**Do this:**
Quote the records beginning at the line that contains "Select the Annotate pencil tool" and stopping after the line that contains "(x=158, y=349)", reproducing each line exactly.

— BEGIN Data for processing —

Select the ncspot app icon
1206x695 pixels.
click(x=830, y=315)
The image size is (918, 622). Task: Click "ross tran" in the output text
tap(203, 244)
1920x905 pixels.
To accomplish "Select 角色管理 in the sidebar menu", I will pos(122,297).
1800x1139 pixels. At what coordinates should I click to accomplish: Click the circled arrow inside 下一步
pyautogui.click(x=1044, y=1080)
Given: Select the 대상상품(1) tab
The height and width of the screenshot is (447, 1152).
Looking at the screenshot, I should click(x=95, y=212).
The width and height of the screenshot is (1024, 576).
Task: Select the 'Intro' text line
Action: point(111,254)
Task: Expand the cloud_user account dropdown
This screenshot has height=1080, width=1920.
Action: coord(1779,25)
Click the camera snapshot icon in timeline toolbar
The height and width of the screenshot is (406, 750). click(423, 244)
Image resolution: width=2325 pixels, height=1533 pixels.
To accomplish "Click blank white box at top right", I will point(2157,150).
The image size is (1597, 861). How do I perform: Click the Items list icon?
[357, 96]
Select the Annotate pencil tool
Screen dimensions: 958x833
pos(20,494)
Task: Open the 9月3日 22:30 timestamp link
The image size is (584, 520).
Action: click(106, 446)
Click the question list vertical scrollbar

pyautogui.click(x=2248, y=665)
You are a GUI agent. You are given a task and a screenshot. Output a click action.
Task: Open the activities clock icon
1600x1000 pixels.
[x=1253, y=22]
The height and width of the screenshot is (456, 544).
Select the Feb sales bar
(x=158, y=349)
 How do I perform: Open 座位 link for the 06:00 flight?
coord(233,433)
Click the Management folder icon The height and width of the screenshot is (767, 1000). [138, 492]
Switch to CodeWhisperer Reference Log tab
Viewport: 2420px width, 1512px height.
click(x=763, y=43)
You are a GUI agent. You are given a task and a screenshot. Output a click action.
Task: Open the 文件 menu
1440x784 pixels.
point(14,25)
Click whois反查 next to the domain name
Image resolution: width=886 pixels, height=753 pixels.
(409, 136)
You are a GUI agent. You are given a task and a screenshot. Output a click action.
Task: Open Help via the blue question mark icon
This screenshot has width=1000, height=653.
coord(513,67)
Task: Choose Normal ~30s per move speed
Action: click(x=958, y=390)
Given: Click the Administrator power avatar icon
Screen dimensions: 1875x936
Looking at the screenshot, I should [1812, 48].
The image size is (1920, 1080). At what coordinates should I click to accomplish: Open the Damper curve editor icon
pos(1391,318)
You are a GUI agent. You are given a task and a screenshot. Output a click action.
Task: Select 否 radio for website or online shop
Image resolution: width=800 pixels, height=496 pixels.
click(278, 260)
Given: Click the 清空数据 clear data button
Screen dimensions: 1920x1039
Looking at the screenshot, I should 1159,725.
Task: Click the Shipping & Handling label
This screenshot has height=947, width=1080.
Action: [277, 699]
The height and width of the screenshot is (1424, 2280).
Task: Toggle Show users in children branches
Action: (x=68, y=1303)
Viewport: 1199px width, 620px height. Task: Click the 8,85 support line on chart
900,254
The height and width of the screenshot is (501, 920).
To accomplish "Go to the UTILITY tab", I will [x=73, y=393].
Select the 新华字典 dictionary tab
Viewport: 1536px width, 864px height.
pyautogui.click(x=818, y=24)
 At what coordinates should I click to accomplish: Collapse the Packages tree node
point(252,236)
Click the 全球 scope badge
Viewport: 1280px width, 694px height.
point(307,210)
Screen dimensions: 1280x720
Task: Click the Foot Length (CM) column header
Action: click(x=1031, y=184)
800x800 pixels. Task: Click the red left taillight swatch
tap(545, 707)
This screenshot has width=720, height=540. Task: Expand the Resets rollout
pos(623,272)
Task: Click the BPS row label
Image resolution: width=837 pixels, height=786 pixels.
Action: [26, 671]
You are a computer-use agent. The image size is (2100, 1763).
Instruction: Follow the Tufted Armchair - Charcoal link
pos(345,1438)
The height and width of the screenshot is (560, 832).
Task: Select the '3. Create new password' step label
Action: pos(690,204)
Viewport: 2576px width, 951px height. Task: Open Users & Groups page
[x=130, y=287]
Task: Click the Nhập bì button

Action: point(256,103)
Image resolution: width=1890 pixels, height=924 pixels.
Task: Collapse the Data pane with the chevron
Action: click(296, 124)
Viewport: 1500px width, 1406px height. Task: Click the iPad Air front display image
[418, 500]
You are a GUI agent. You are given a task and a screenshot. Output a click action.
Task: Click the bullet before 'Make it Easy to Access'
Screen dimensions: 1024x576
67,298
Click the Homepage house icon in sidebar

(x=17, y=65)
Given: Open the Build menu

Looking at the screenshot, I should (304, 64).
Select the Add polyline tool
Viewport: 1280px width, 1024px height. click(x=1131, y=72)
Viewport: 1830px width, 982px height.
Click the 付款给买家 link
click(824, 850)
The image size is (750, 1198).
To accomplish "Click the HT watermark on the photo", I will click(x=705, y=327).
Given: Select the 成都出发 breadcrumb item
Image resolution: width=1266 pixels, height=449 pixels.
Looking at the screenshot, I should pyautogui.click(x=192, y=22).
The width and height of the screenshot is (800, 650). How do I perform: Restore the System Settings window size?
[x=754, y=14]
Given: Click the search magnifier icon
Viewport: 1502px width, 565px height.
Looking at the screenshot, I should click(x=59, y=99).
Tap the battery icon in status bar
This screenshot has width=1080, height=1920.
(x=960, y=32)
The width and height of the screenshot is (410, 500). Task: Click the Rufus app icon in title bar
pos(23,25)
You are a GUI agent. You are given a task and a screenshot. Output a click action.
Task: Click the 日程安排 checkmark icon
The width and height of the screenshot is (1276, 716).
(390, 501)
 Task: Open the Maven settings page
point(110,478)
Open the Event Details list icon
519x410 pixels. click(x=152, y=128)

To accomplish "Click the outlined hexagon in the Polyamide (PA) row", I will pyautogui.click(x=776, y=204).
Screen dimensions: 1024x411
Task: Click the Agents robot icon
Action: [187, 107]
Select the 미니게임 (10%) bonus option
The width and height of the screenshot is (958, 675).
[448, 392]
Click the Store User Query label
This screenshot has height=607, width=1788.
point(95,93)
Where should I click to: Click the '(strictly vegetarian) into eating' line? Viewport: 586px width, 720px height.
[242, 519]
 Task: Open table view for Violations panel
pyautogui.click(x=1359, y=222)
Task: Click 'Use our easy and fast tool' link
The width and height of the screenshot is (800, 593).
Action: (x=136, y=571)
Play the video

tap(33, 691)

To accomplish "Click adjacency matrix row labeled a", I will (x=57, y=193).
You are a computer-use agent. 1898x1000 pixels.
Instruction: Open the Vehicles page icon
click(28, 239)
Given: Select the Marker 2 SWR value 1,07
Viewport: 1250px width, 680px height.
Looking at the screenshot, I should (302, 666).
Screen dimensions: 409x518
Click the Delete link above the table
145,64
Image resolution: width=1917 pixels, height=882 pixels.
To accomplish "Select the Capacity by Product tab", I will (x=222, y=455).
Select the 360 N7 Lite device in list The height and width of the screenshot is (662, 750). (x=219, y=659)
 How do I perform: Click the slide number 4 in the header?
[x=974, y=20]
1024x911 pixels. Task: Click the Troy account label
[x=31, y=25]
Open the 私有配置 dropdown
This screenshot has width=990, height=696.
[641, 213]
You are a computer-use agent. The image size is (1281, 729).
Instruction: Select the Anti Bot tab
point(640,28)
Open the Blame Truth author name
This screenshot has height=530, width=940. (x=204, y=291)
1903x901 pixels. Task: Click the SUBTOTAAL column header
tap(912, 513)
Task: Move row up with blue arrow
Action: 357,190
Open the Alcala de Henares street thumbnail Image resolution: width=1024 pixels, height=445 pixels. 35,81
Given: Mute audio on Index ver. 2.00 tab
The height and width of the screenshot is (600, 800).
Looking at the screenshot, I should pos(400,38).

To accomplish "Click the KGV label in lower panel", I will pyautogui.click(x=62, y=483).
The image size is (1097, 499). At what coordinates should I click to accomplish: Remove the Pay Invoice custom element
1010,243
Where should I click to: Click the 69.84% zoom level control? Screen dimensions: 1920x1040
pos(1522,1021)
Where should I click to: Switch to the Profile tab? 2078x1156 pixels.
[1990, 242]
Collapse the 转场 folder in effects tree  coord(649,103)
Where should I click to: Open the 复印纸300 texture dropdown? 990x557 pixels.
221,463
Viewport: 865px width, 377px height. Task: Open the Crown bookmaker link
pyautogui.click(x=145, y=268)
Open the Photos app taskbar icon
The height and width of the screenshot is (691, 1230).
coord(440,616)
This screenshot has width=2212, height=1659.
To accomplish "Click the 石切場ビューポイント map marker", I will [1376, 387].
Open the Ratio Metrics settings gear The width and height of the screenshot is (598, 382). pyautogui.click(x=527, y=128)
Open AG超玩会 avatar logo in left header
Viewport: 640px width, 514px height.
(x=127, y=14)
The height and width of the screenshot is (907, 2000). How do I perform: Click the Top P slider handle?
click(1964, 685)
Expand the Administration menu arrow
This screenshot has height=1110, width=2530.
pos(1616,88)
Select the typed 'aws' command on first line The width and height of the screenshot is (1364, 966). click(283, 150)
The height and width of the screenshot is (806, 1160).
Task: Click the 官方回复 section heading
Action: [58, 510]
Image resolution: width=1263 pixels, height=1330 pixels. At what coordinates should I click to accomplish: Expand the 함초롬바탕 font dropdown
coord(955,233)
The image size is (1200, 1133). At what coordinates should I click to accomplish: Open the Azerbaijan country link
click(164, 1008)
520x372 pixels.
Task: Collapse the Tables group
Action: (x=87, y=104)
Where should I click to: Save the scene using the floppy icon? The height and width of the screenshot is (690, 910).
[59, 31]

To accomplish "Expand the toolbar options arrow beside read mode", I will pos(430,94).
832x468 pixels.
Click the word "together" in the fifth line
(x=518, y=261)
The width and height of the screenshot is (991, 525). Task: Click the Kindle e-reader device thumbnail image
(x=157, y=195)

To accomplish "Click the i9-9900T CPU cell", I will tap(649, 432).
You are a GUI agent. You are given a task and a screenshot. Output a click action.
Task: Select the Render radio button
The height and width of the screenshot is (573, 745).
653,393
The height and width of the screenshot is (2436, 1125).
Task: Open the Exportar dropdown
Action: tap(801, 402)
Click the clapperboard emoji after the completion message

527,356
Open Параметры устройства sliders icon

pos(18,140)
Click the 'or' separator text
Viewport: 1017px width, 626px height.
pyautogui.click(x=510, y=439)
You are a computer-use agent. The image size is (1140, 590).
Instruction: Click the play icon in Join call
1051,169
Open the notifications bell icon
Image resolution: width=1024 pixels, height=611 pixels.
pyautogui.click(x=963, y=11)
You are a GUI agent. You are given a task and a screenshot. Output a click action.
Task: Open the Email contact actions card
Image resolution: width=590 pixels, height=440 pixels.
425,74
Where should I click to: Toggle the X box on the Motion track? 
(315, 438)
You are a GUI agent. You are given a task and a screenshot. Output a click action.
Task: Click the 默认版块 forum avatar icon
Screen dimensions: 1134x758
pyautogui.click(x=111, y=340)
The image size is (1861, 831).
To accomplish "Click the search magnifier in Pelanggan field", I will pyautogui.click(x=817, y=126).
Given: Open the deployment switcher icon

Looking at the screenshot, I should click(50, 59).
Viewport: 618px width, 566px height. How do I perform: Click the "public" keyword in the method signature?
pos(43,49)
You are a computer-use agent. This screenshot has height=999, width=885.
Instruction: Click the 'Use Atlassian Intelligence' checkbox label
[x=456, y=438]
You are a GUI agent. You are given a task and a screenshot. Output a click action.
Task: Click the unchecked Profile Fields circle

— END Data for processing —

**Result for this exercise:**
Select the Annotate pencil tool
Screen dimensions: 958x833
pos(20,494)
Task: Open the 9月3日 22:30 timestamp link
The image size is (584, 520).
Action: click(106, 446)
Click the question list vertical scrollbar

pyautogui.click(x=2248, y=665)
You are a GUI agent. You are given a task and a screenshot. Output a click action.
Task: Open the activities clock icon
1600x1000 pixels.
[x=1253, y=22]
The height and width of the screenshot is (456, 544).
Select the Feb sales bar
(x=158, y=349)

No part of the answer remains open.